A jury found Brown and Wise guilty on all charges. The jury also found, through special interrogatories, that each defendant had possessed with the intent to distribute more than 50 grams of crack cocaine and had brandished a firearm in furtherance of a drug trafficking offense.
As a result of the jury's verdict, each of the defendants was subject to a statutory range of imprisonment of 17 years to life: 10 years to life for the drug offense, a maximum of 10 years for possessing a firearm as a convicted felon, and a consecutive term of 7 years to life for brandishing a firearm in furtherance of a drug trafficking offense. In order to determine the appropriate sentences to impose within that range, the District Court first calculated the applicable sentencing ranges under the United States Sentencing Guidelines (the "Guidelines").
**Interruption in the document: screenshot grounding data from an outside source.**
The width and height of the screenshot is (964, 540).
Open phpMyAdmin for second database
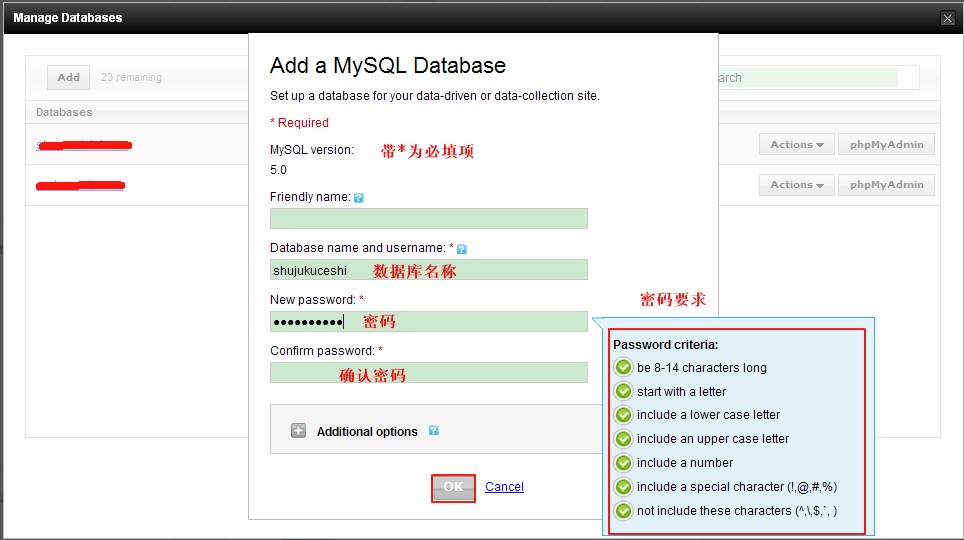pyautogui.click(x=886, y=185)
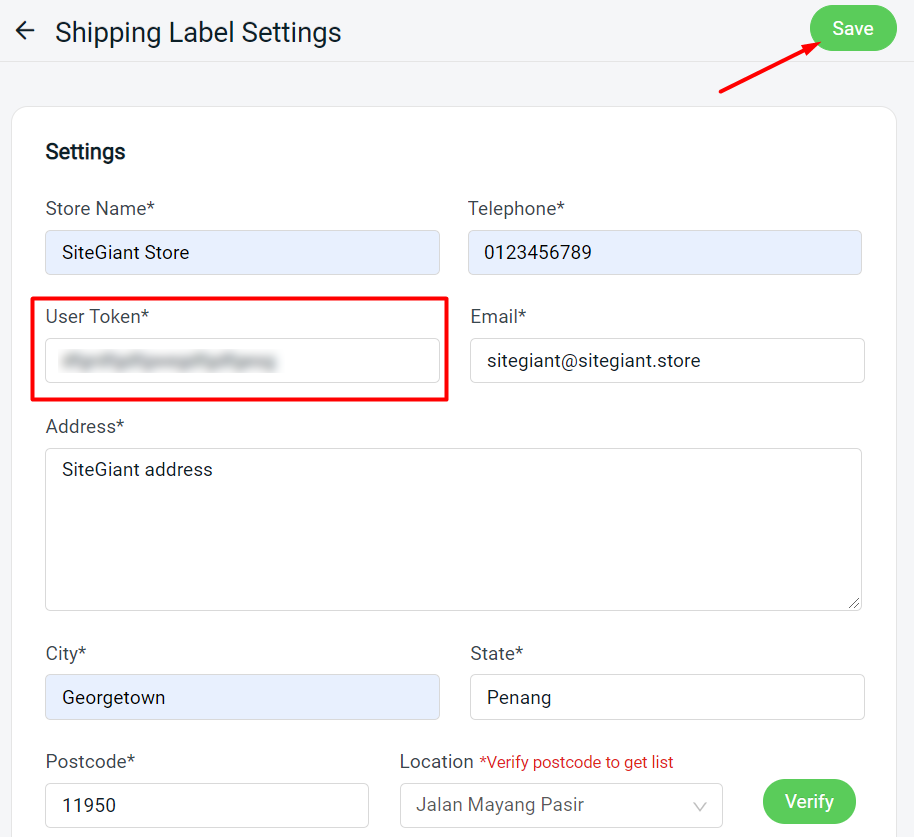Click inside the Address text area
Screen dimensions: 914x837
click(453, 529)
Brown's criminal history category of IV, combined with an offense level of 34, yielded a Guidelines range of 210 to 262 months. U.S.S.G. Ch. 5 Pt. A, Sentencing Table. Brown was also subject to a consecutive term of 84 months for brandishing a firearm in furtherance of a drug trafficking offense. See U.S.S.G. § 21(2.4(b). Accordingly, his aggregate Guidelines range was 294 to 346 months.
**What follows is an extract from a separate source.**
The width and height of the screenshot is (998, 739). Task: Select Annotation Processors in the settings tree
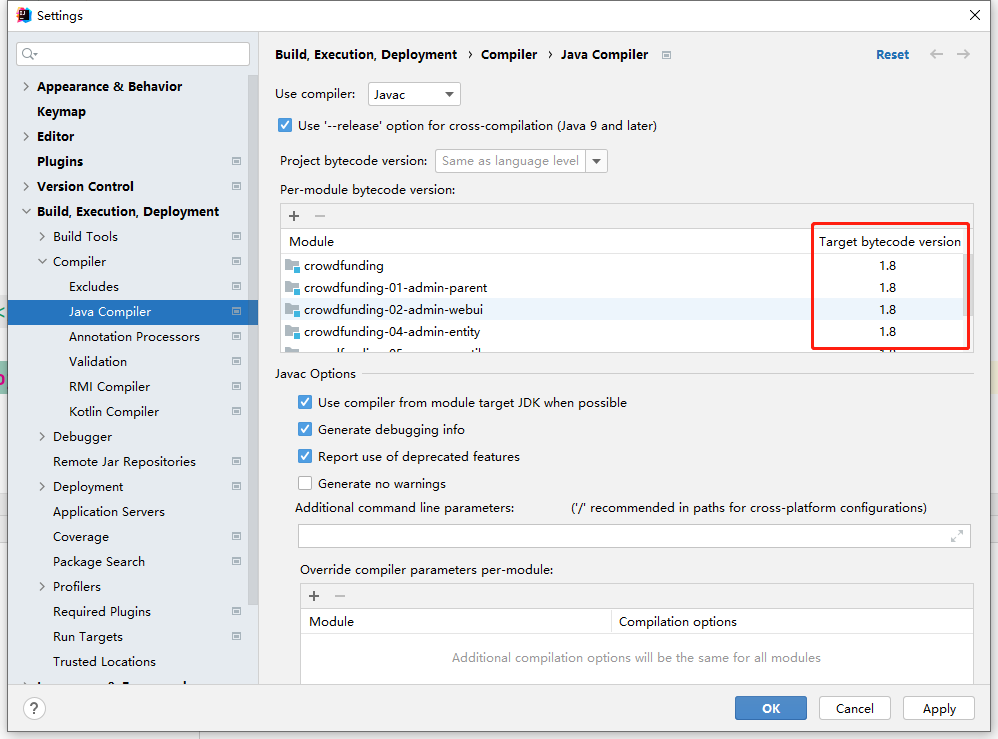[x=134, y=337]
As required by our case law, the District Court then exercised its discretion in determining Brown's sentence by considering the factors set forth in 18 U.S.C. § 3553(a). Brown's counsel urged the Court to take into consideration the disparity in the Guidelines ranges for offenses involving crack cocaine compared to those for powder cocaine. The Court concluded that while the circumstances of Brown's offenses would make the imposition of a sentence "at the very top" of the Guidelines range appropriate, the disparity in the treatment of crack cocaine offenses and powder cocaine offenses under Guidelines warranted a lower sentence:
The defendant and his co-defendant took the house over and turned it into a crack house. And as people said, it was like Grand Central Station in there. Drug selling was going on 24 hours a day, and there were weapons. It's serious. It's as serious as a drug case can get.
I consider that and balance it against the history and characteristics of the defendant. He's relatively young, and that would militate toward a lesser sentence, but I have to note that he has a long history of violent crime beginning at age 17. Records indicate he's had drug involvement, trafficking, since 18 years of age. He's been dealing drugs since the age of majority.
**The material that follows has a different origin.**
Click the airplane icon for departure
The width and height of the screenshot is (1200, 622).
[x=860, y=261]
I think the highest sentence is necessary to reflect the seriousness of the offense, to promote respect for the law, and to deter this defendant and to protect the public from his future conduct.
I do consider the powder/crack cocaine disparity. I think the Court should. I think the guideline range is much higher, much, much higher than it would be had the defendant been dealing powder cocaine, so I consider that in the calculations. I'm also considering the fact that the defendant is going to be serving an 84 consecutive-month sentence [for the 18 U.S.C. § 924(c) violation].
(Brown App. at 790-91.) Ultimately, the Court sentenced Brown to 324 months in prison and five years of supervised release.
The District Court undertook the same process with respect to Wise, who was sentenced on the same day. Wise's criminal history category of III, combined with an offense level of 34, yielded a Guidelines range of 188 to 235 months. U.S.S.G. Ch. 5 Pt. A, Sentencing Table. Wise was also subject to a consecutive term of 84 months for brandishing a firearm in furtherance of a drug trafficking offense. See U.S.S.G. § 2K2.4(b). Accordingly, his aggregate Guidelines range was 272 to 319 months.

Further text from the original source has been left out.